Notre confrère Khaosod English vient de publier une très bonne analyse du rapport de force politique qui se joue autour de la question du cannabis médical en Thaïlande. Nous le reproduisons ici. Merci à Philippe Bergues pour avoir repéré cet article.
Un texte de Khaosod English
L’avenir de l’utilisation de facto de la marijuana à des fins récréatives, un sous-produit de la dépénalisation de la marijuana à des fins médicales, est désormais en jeu.
L’homme à l’origine de la dépénalisation de la marijuana à des fins médicales en Thaïlande, le ministre de la santé publique Anutin Charnveerakul, promet de se battre bec et ongles et demande instamment aux électeurs de lui confier un nouveau mandat pour faire avancer les choses lors des prochaines élections générales. La réaction d’Anutin est intervenue après que le Parti démocrate, partenaire de la coalition, a réussi mardi soir à bloquer le projet de loi sur la marijuana après avoir lancé une motion de vote pour retirer le projet de loi en vue d’une révision.

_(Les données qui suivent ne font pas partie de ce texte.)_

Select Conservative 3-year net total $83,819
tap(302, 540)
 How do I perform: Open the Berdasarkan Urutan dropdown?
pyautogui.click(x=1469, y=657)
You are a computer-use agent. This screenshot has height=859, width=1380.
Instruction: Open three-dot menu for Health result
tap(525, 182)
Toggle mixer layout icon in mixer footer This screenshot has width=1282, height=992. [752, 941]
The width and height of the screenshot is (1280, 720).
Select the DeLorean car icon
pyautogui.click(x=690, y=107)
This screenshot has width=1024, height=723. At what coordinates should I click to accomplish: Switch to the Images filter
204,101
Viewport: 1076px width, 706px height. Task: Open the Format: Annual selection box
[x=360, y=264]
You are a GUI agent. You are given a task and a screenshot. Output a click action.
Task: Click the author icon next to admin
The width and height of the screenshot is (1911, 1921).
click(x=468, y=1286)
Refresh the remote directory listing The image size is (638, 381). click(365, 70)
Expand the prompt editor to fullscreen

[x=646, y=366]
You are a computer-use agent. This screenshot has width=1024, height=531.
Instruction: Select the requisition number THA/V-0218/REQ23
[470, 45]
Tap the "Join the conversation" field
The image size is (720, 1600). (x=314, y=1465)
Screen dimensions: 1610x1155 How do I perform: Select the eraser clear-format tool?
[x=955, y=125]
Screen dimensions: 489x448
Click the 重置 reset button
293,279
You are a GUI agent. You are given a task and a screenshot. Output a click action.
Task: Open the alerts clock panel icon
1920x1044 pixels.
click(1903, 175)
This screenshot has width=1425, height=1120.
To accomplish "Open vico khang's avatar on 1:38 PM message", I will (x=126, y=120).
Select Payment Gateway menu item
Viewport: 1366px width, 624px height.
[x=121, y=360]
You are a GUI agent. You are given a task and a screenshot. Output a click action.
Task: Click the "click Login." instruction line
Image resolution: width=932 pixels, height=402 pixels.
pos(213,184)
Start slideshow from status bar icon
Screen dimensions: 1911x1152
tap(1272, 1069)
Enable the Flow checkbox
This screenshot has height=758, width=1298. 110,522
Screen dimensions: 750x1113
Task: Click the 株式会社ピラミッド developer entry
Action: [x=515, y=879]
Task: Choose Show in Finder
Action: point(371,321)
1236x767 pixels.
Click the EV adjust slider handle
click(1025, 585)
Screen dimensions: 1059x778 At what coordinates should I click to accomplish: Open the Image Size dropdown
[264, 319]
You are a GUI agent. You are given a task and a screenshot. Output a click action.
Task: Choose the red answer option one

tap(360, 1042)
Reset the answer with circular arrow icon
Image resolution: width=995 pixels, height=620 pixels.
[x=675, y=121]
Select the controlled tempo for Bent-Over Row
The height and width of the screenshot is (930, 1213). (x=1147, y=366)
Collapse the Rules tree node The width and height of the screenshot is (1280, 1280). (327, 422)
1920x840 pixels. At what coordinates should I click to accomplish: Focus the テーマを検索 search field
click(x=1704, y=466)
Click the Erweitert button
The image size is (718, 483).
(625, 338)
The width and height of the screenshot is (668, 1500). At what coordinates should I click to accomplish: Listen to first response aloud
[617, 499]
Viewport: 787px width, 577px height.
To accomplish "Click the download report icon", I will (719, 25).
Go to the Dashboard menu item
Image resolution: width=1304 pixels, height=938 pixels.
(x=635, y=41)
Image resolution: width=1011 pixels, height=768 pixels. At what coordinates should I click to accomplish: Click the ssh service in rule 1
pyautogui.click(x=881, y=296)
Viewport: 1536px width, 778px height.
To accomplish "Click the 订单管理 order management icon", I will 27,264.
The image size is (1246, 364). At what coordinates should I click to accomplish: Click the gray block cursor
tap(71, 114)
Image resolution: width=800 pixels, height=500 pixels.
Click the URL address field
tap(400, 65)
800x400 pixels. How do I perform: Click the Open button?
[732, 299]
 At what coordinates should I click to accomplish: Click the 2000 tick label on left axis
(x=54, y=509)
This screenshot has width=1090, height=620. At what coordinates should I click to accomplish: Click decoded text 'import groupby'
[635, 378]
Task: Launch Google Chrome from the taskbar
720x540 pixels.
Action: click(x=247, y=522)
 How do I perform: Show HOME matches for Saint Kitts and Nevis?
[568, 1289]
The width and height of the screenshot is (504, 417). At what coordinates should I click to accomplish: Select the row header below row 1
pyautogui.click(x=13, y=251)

Cela signifie qu’il y a une réelle possibilité que le projet de loi sur la marijuana soit maintenant reporté après les élections générales du début de l’année prochaine. Tout cela alors qu’il y a un vide juridique où l’utilisation de la marijuana à des fins récréatives se répand depuis que le gouvernement l’a dépénalisée au début du mois de juin.
Cette incertitude à côté, qui sera probablement décidée par les électeurs, certains étrangers ont été surpris que le mouvement de dépénalisation de la marijuana ait été mené par le parti Bhumjai Thai d’Anutin, qui est censé être un parti conservateur, tandis que ceux qui s’y opposent, notamment les partis censés être pro-démocratiques et libéraux comme le Pheu Thai et le parti Move Forward, sont contre l’utilisation de la marijuana à des fins récréatives. Cela a-t-il un sens ?
Eh bien, cela laisse perplexe à première vue, mais une explication pourrait être que les politiciens thaïlandais sont principalement guidés par le pragmatisme, et non par une idéologie. Eh bien, j’ai raison, le pragmatisme est aussi une idéologie, n’est-ce pas ? Si faire pression pour la décriminalisation du cannabis à des fins médicales et au-delà peut vous faire élire comme ministre de la santé publique, comme vice-premier ministre, puis peut-être comme premier ministre après les prochaines élections, alors pourquoi pas ?
De nombreux politiciens thaïlandais ont prouvé à maintes reprises qu’ils étaient capables de travailler et de servir avec quiconque est au pouvoir, que ce soit par un coup d’État ou par des élections – cela leur importe peu, tant qu’ils peuvent avoir une part du gâteau et occuper un poste ministériel.
Peut-être est-ce aussi parce qu’Anutin devient trop populaire avec tous les électeurs et la reconnaissance des villageois, des agriculteurs, des fumeurs, des vendeurs de cannabis, des universités et des entreprises pharmaceutiques qui ont un rôle dans l’utilisation de la marijuana à des fins médicales et récréatives.
Ainsi, ceux qui ne peuvent pas laisser Anutin gagner tous les votes et devenir le prochain PM, vous devez le vilipender même si en privé vous pouvez ressentir l’envie d’apprécier un joint ou deux. Anutin est devenu trop populaire et il doit être détruit, c’est ce que pensent ses rivaux. Un correspondant étranger m’a dit en début de semaine, après avoir récemment suivi le ministre dans la province de Buriram, dans le nord-est, le cœur du parti Bhumjai Thai, qu’Anutin avait été “assailli comme une rockstar”.
Eh bien, de nombreux expatriés étrangers jurent également qu’Anutin est l’homme de la situation parce qu’il a au moins, à l’heure où nous écrivons ces lignes, réussi à rendre légal le fait de fumer de l’herbe – une première en Asie.